------ DATA TO EXAMINE
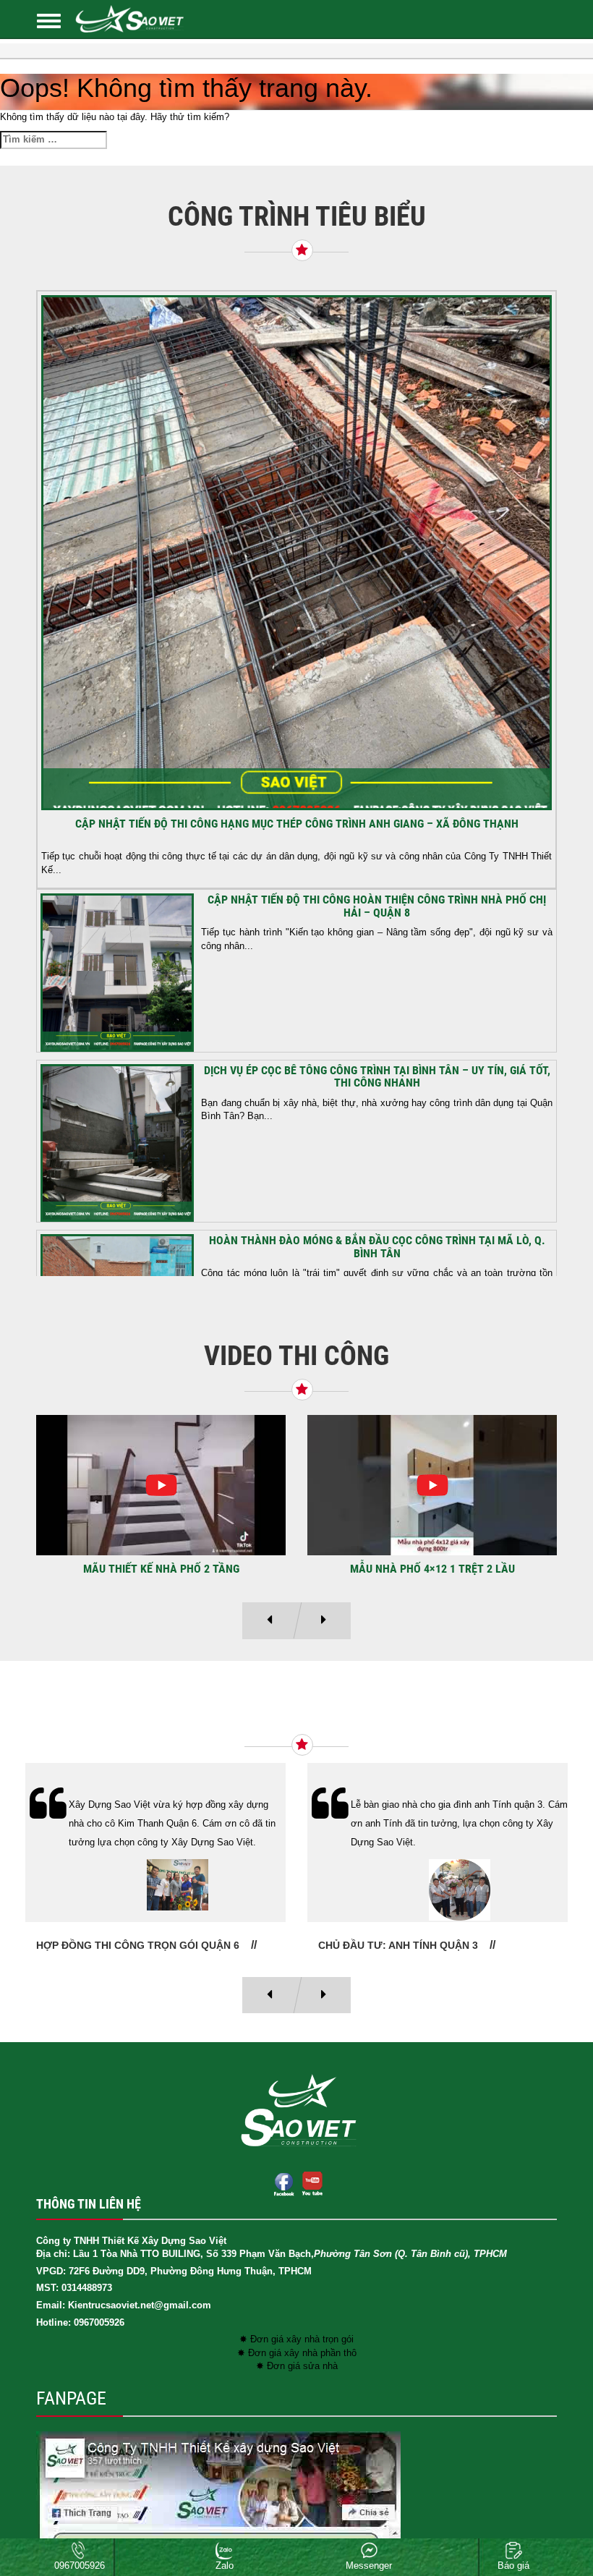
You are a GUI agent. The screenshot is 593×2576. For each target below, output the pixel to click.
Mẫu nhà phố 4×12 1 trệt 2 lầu (432, 1569)
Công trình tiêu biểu (297, 216)
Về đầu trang (556, 2514)
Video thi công (296, 1356)
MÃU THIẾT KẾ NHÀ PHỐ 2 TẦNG (161, 1569)
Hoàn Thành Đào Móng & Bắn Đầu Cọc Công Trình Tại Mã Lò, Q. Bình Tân (377, 1246)
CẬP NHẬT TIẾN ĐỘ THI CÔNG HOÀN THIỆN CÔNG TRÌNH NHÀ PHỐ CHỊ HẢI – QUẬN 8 (377, 906)
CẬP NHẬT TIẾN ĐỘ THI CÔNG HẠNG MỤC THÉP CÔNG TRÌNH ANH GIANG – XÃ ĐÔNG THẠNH (297, 823)
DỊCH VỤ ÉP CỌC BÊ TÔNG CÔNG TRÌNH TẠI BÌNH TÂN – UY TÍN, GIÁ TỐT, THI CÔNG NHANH (377, 1076)
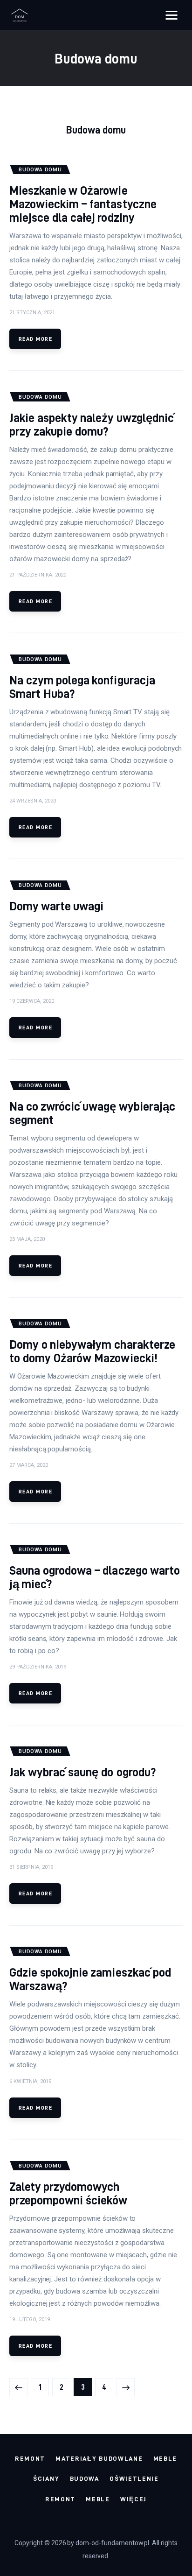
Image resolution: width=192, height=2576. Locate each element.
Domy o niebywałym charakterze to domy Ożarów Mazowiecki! (92, 1351)
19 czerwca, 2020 (31, 1001)
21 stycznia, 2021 (32, 313)
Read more (35, 339)
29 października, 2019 (37, 1667)
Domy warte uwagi (56, 906)
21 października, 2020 (37, 575)
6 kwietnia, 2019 (30, 2081)
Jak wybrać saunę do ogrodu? (82, 1772)
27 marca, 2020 (28, 1465)
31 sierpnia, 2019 (31, 1867)
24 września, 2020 (32, 801)
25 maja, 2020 (27, 1239)
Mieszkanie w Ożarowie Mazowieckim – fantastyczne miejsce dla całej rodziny (83, 204)
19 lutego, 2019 (29, 2319)
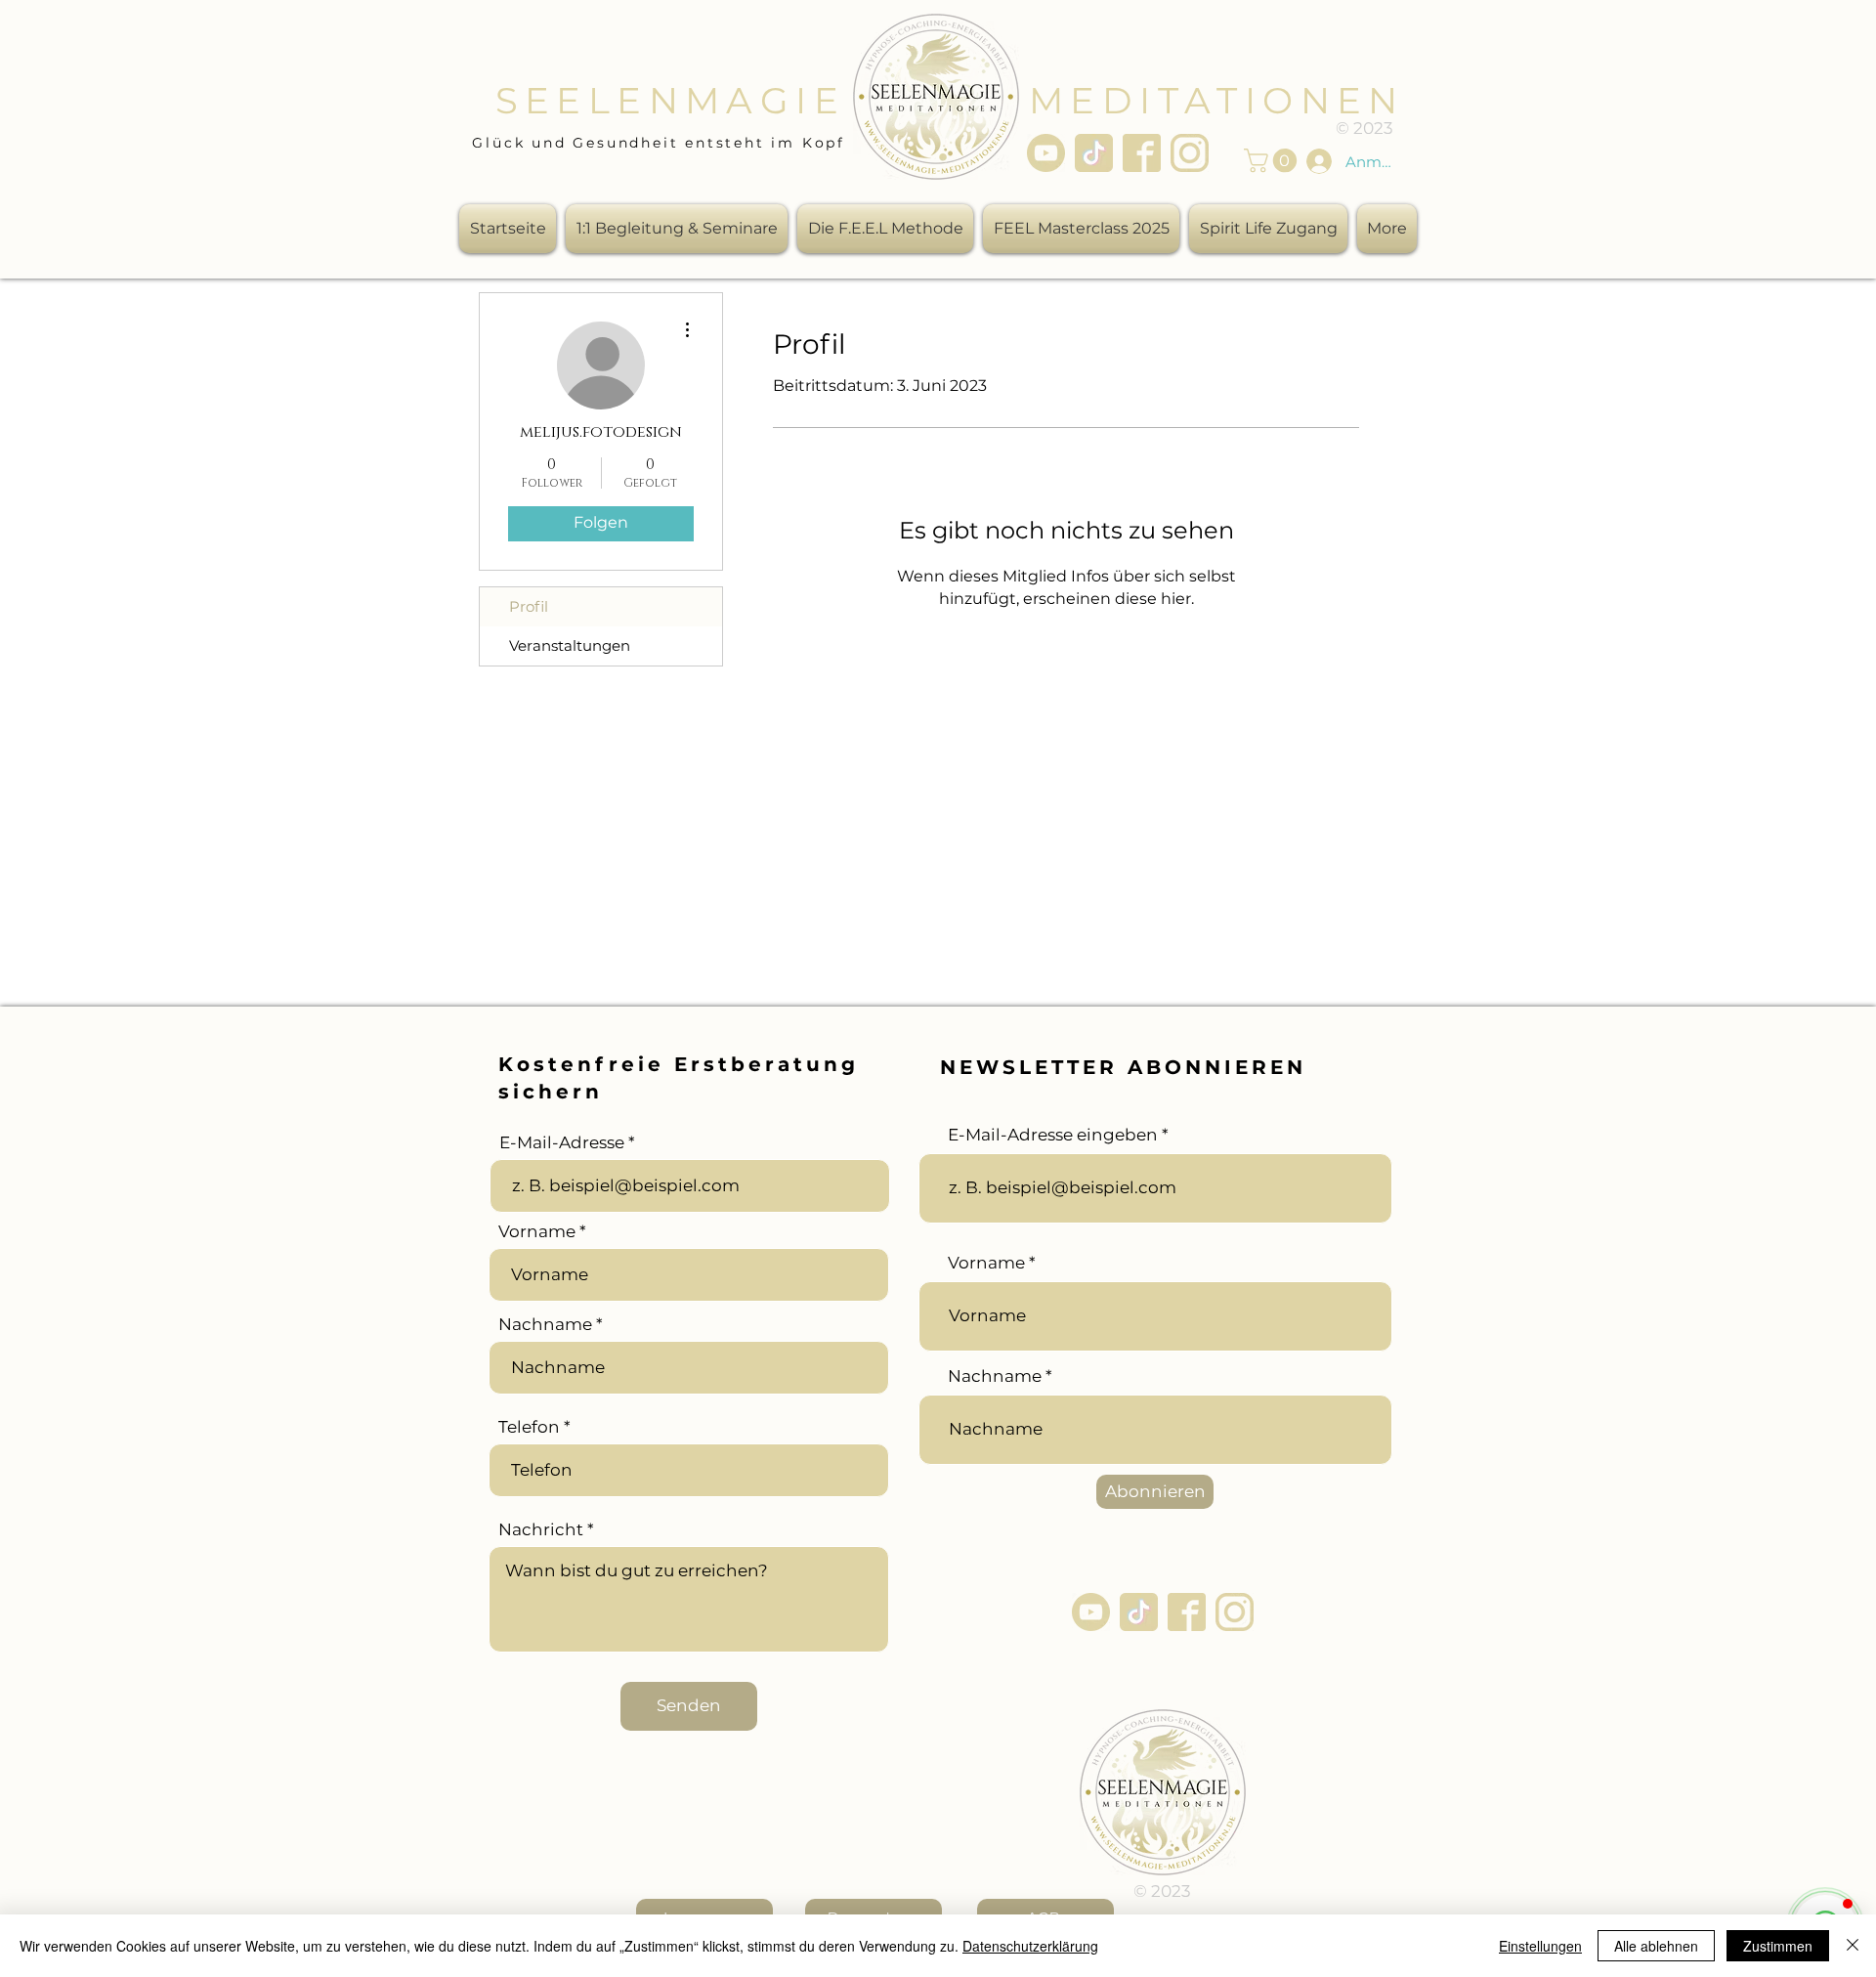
------------
Give back every record above word for word, dropping pictures.

_SOLVED EXERCISE_
You are a GUI agent. The screenshot is 593×2576. For each target below, output the pixel to click.
Mẫu nhà phố 4×12 1 trệt 2 lầu (432, 1569)
Công trình tiêu biểu (297, 216)
Về đầu trang (556, 2514)
Video thi công (296, 1356)
MÃU THIẾT KẾ NHÀ PHỐ 2 TẦNG (161, 1569)
Hoàn Thành Đào Móng & Bắn Đầu Cọc Công Trình Tại Mã Lò, Q. Bình Tân (377, 1246)
CẬP NHẬT TIẾN ĐỘ THI CÔNG HOÀN THIỆN CÔNG TRÌNH NHÀ PHỐ CHỊ HẢI – QUẬN 8 (377, 906)
CẬP NHẬT TIẾN ĐỘ THI CÔNG HẠNG MỤC THÉP CÔNG TRÌNH ANH GIANG – XÃ ĐÔNG THẠNH (297, 823)
DỊCH VỤ ÉP CỌC BÊ TÔNG CÔNG TRÌNH TẠI BÌNH TÂN – UY TÍN, GIÁ TỐT, THI CÔNG NHANH (377, 1076)
Image resolution: width=192, height=2576. Locate each element.
Domy o niebywałym charakterze to domy Ożarów Mazowiecki! (92, 1351)
19 czerwca, 2020 (31, 1001)
21 stycznia, 2021 (32, 313)
Read more (35, 339)
29 października, 2019 (37, 1667)
Domy warte uwagi (56, 906)
21 października, 2020 (37, 575)
6 kwietnia, 2019 (30, 2081)
Jak wybrać saunę do ogrodu? (82, 1772)
27 marca, 2020 (28, 1465)
31 sierpnia, 2019 (31, 1867)
24 września, 2020 (32, 801)
25 maja, 2020 (27, 1239)
Mieszkanie w Ożarowie Mazowieckim – fantastyczne miejsce dla całej rodziny (83, 204)
19 lutego, 2019 (29, 2319)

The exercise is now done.